On June 11, UnitedHealth Group Inc. announced that it will continue to provide health care insurance coverage for insured participant’s children up to age 26. This coverage will continue regardless of the Supreme Court’s decision expected later this month on the Affordable Care Act. Later that day, Humana and Aetna confirmed that they would follow UnitedHealth Group and continue coverage for adult children. The provision of PPACA requiring this coverage is widely popular in opinion polls, even among individuals who do not support health care reform.
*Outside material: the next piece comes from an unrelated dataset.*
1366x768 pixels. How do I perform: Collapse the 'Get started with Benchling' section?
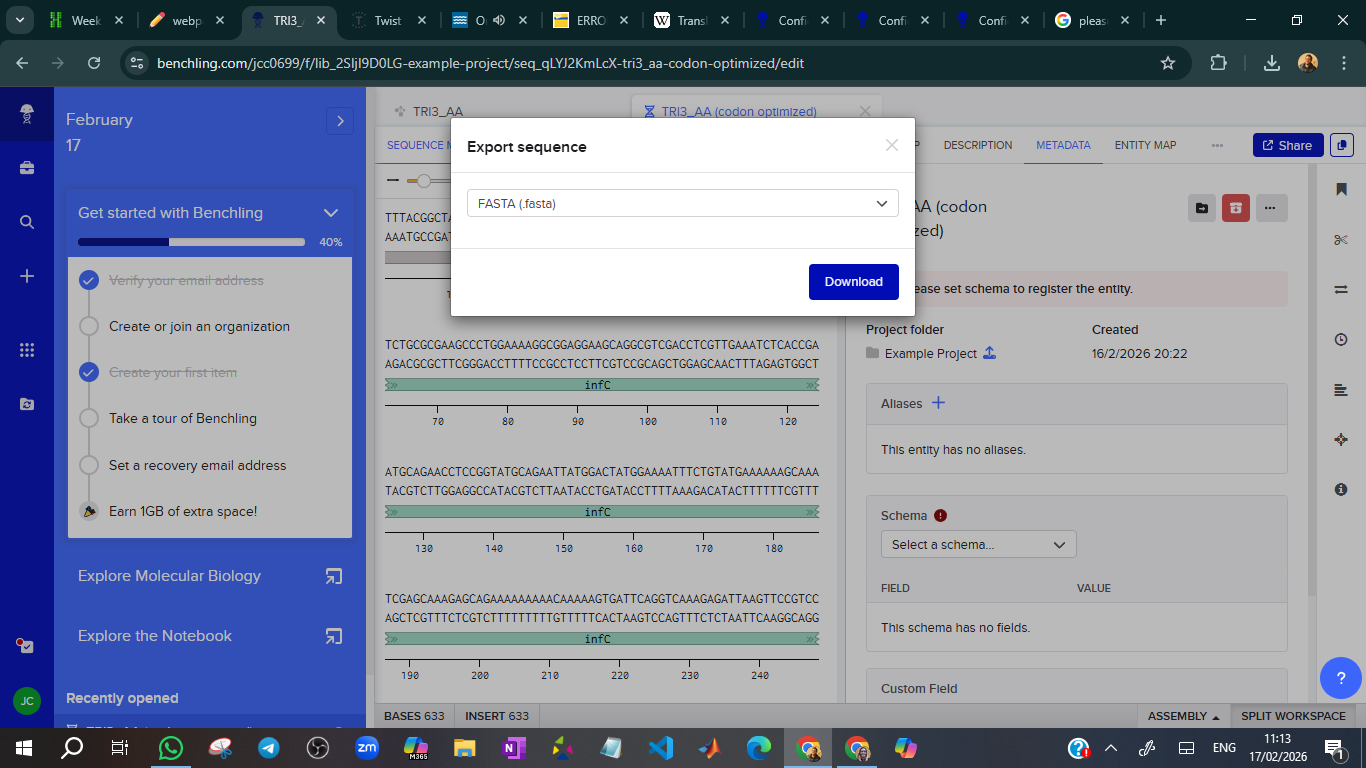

Employers with self-funded group health plans may wish to follow suit and promise to continue providing coverage for their employee’s adult children up to age 26. However, employers should note that this decision may have tax implications for the covered adult children. If PPACA is struck down, both the provisions requiring coverage of adult children up to age 26 and the provisions allowing that coverage to be free from federal taxes will disappear. While employers with self-funded group health plans could continue to cover adult children under their plans, this coverage would be taxable unless the children qualify as tax dependents of the employee. The tax treatment would revert to the rules that existed before PPACA, which generally means that children over the age of 19 must be able to show full-time student status in order to avoid taxation of their coverage. For those who could not show tax dependency, the employer would need to impute income for the value of the coverage, on the employee’s Form W-2.
Of course, it is highly likely there would be widespread clamor for a legislative fix for this issue – at least retroactively, and through the remainder of the 2012 plan year. However, until we know more, employers are well advised to proceed cautiously.